NOTE: This post has been UPDATED. See last paragraph.
Last night I attended the Centennial Anniversary Dinner for the Washington, DC Chapter of the National Association for the Advancement of Colored People (NAACP) at the Washington Hilton. I was invited by Andy Shallal (pictured with Councilmember-at-Large Anita Bonds), who’s considering a run for Mayor of the Capital City. This was the first time I attended an NAACP dinner, so I went for the cultural experience of the event and the organization.
The first thing I noticed was the political significance of NAACP events during an election cycle local as well as national. I hear the chatter around NAACP appearances during presidential campaigns — who accepted the invitation and showed up at the NAACP national convention and who didn’t or
politically politely declined. Yesterday evening’s cocktail event was your opportunity to engage DC’s candidates for Mayor — declared Council member candidates Tommy Wells, Murial Bowser, and [I heard] Jack Evans (made an appearance at the cocktail hour). Say what you may about the NAACP’s local chapters. Their members organize registration drives and are on the ground and get out the vote.
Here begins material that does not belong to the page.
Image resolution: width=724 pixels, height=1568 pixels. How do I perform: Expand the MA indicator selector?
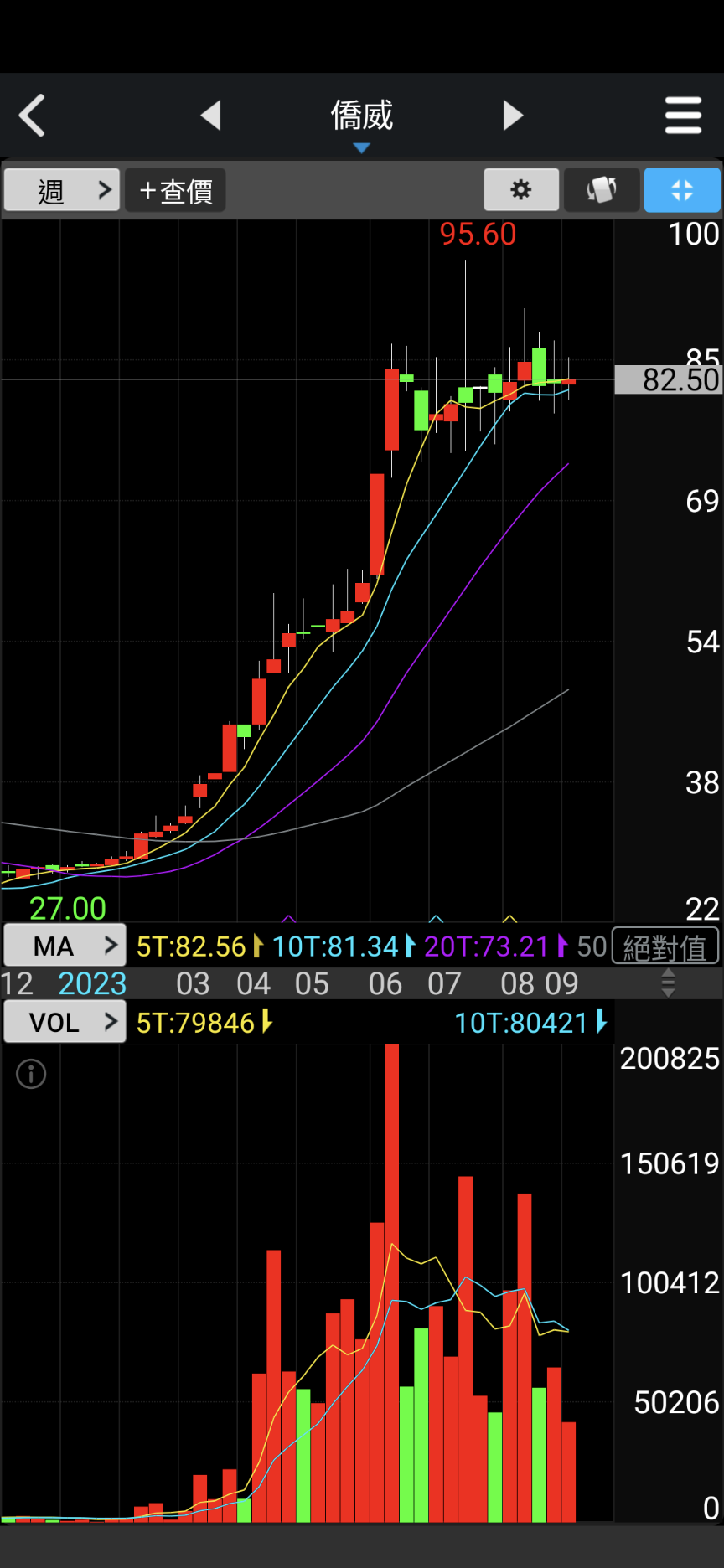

Mayor Vincent Gray was at the cocktail hour and on the program as a guest speaker. Mayor Gray hasn’t declared if he will run for a second term. Speculation says everything’s pending on the outcomes of investigations by U.S. attorneys of corruption by his campaign staff during his first mayoral run. But Gray came with a message for DC statehood, his rallying cry. And the audience embraced “New Columbia” (the working title name for the 51st state) with open arms.
Andy was on the honorary host committee for the Centennial Dinner as the owner of Busboys and Poets and Eatonville. This contribution came with a table. Other honorary host committee members included DC council members, mayoral candidates, business owners, ministers, and the “Most Worshipful Grand Master Most Worshipful Prince Hall Grand Lodge, Free and Accepted Masons.” Elected officials spoke. Others played host at their tables.
The theme of the evening was “Honoring Our Legacy, Celebrating Our Next Generation.” Julian Bond, president emeritus of the NAACP, prominent Civil Rights activists and member of SNCC, gave the keynote speech. Bond has made many appearances this year honoring the 50th Anniversary of the March on Washington. And he’s repeated at each occasion the stories of the behind-the-scenes military and police preparations for the peaceful March by the U.S. government that would resemble gearing up for a post-911 terrorist attack today.
Oddly, after all the prayers, introductions, speeches, this event did not kick off with the singing of the “Negro anthem,” “Lift Every Voice and Sing,” a ceremonial tradition of the NAACP and similar kinds of events. In fact, there was no art present at the event. No music (DJ’ed, piped in or live). No Powerpoint slide projections or film clips celebrating or visualizing the future for the organizations. No flowers on the table. What would W.E.B. DuBois who championed and published the work of artists in “The Crisis” say? There was a reference from the podium to the enjoyment of “libations” during the cocktail hour. I kept to water and coffee. For me, the most culturally significant representation of the evening was the Gingerbread cupcake served for dessert. I reminded Andy, gingerbread was Zora Neale Hurston’s and her Eatonville town’s favorite dessert. Zora whipped it up during hard times and served it with buttermilk (when she couldn’t pay for shrimp); Eatonville made some in the frying pan before dishing out the dirt to Zora for her folklore collecting.
I’ve said before, when a movement has no music (and no art for that matter), you don’t have a movement. You don’t connect. Something has quietly died in the movement, or is on life support. Did this happen when the music died? Even ministers know, the right music punctuates the message from the pulpit.
Today, candidates pick up petitions to gather signatures for getting their names on the ballot. Andy Shallal will be the guest on WAMU FM’s Kojo Nnamdi Show’s “Politics Hour” today at noon.“ What do any of the candidates and community organizations bring to the table that lifts not only the economic prosperity of people, but the prosperity of the human mind and spirit? One cannot exist without the other. The candidate who makes this connection will definitely breakout from the political herd.
UPDATE: Many years ago someone shared a story about W.E.B. DuBois describing that in his later years DuBois kept strict hours, ending an intellectually enriching and productive day faithfully at 10 PM to retire. I’ve incorporated the “DuBois hours” into my own life as often as I can. Since launching this post, I was informed by a member of the DC Chapter of the NAACP that “Lift Every Voice and Sing” and an “art presentation” ended the evening’s event after my early departure. Therefore, this post reflects my observations of the event until 9:45 PM.